Lenny Rachitsky (00:22:09): It wasn’t even a digital high quality pictures, just like some written photo, yeah.
Michelle Rial (00:22:12): Yeah, which is interesting as well.
(00:22:14): Also, people’s attention spans. Sometimes what I like to make is things that are really simple and quick and show you something you haven’t thought of before and I think that if it’s really easy to digest. People’s attention spans are short these days.
(00:22:32): And if it makes them feel something is another thing.
(00:22:36): It’s also nice to make something that isn’t a lot of physical labor because some things you can make and it can take you forever to draw out because my brain does work in this overthinking kind of way of like this, but then oh this, and then this. People like it when it’s really simple.
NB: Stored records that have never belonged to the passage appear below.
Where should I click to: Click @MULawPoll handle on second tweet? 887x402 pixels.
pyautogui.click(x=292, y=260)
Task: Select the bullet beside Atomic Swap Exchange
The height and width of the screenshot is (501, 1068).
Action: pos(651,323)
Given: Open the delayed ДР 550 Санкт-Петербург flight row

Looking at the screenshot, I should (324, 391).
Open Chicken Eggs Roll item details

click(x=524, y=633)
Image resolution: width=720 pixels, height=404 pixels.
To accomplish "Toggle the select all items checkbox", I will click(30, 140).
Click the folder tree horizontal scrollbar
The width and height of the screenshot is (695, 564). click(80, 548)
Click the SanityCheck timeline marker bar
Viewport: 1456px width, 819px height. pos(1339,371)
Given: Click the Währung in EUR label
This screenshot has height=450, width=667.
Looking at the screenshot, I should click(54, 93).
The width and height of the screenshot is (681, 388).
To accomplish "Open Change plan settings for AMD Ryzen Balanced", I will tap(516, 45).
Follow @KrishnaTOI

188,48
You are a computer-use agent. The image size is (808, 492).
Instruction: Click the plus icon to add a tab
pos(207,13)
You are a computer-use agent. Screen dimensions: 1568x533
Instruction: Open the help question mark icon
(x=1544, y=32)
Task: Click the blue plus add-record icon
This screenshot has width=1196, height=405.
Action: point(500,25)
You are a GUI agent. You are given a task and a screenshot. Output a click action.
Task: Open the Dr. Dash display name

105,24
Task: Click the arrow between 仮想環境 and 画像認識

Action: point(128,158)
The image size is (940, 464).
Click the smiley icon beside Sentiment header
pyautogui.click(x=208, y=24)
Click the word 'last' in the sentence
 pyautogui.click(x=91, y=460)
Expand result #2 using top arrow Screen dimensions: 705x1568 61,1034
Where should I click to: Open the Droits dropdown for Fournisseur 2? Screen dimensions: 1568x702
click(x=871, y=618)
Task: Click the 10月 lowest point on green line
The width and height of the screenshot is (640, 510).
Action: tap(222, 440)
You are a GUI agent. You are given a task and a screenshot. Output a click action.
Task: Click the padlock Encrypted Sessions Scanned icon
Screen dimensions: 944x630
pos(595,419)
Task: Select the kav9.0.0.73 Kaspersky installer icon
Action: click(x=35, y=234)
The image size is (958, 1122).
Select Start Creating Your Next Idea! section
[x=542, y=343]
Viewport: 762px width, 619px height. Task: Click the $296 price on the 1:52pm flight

Lenny Rachitsky (00:22:54): Yeah, yeah. I love your point about like the way you know a chart is done is intrinsically you feeling like this is hilarious, this makes you laugh, makes you feel something. It’s similar to the way I think about my newsletter post. Yeah, more the newsletter than the podcast is it just, to me it feels like this is really interesting and really good. It’s very like not waiting for other people to give you approval or feedback. It’s like I feel this is good. I think that’s really interesting that that’s similar to the way I approach my stuff.
(00:23:26): I find that when you work on your charts, you think so many levels deep. They’re like too clever sometimes, and I have to like pull… Because to your point, people have a short attention span. Sometimes they’re like too clever and I have to like, okay, this is too many layers you have to understand. I have to like, that’s a little much. You have to simplify it a little bit. Yeah.
Michelle Rial (00:23:48): Yeah, you’re my editor sometimes.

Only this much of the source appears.